Southeast Asia’s responses to Japan’s new prime minister have been relatively muted. First, Ishiba’s foreign policy stance toward Southeast Asia remains unclear. Although he has expertise in defense policy, his focus has primarily been on managing the US-Japan alliance. The establishment of an “Asian NATO,” has sparked controversy in Southeast Asia and beyond. Ishiba strongly believes that Russia’s aggression toward Ukraine was due to Ukraine not being a NATO member, reinforcing his conviction that a concrete collective self-defense mechanism is necessary to deter China effectively. He envisions the institutionalization of the Quad as part of this mechanism. Yet, significant questions remain about how Japan navigate its constitutional limits on the use of force and which state would join such a defense framework. Many in Singapore suggested that Southeast Asia is unlikely to support the idea, while the Jakarta Post in Indonesia strongly criticized it. It remains uncertain whether he understands the complex regional dynamics and the broader security architecture in East Asia. Given ASEAN emphasis on “inclusivity” and “cooperation” under its institutional principle of ASEAN centrality, which grants it chairpersonship and agenda setting power in East Asia’s multilateral framework, a new collective defense system could significantly undermine this ASEAN centrality.
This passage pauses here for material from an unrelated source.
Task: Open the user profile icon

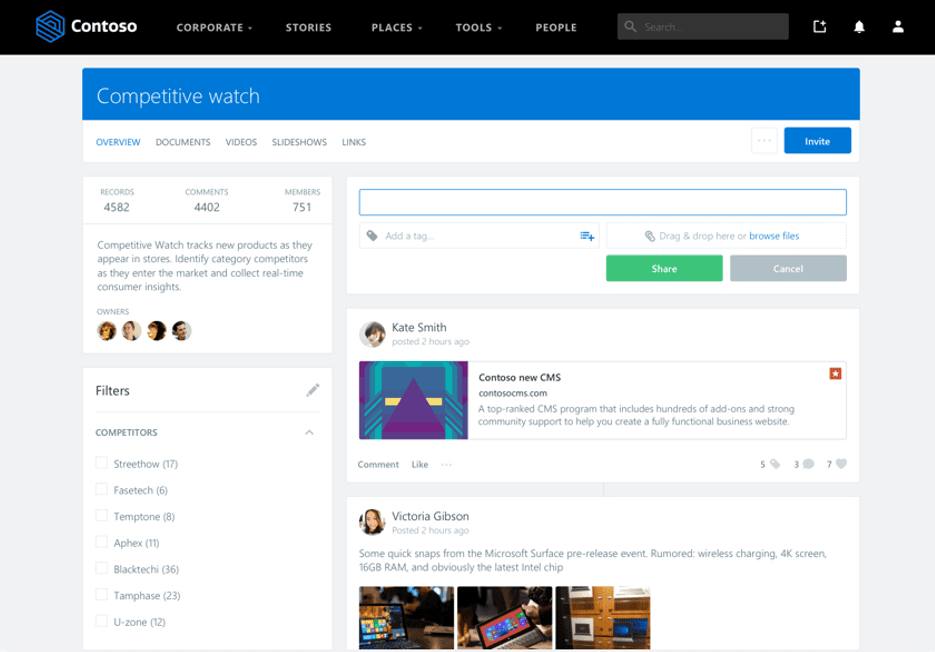Action: coord(898,27)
Second, Japan is still grappling with significant political uncertainty. Ishiba is likely to stay as prime minister given the opposition’s lack of unity to propose an alternative. Also, the conservative factions within the LDP have seen a decline in political influence, reducing their ability to challenge. Japan’s political environment is likely to be less stable than during previous LDP administrations, adding uncertainty to its foreign policy direction. Southeast Asian states are adopting a “wait-and-see” posture toward Japan’s new leadership. Obviously, if any abrupt changes in Japanese foreign policy were to harm ASEAN’s regional interests, such as undermining ASEAN centrality and disrupting ASEAN unity, ASEAN member states would likely express their disapproval. However, in absence of such shifts, Southeast Asia is expected to continue quietly monitoring Japan’s foreign policy direction.

Three key perceptions have stabilized Japan’s position in Southeast Asia: Japan’s trustworthiness; its alternative strategic role; and its political and security posture. First, Japan has consistently been regarded as the most trustworthy state among major regional actors; its diplomatic stance and messaging toward Southeast Asia are considered well-managed in the region. Second, Japan remains the top choice as a third-party actor under the US-China strategic rivalry. If economic and financial decoupling between the United States and China were to occur, Southeast Asia might look to the EU and Japan as viable alternatives. This is also because, although both are strong US allies and partners, their approaches differ from that of the United States. For instance, Japan has adopted a softer approach toward Myanmar and Cambodia, maintaining engagement despite their non-democratic status. While Japan’s economic significance in Southeast Asia is understandable, its strategic importance may be less obvious. Japan has provided maritime law-enforcement assets and defense equipment, such as patrol ships and radars systems.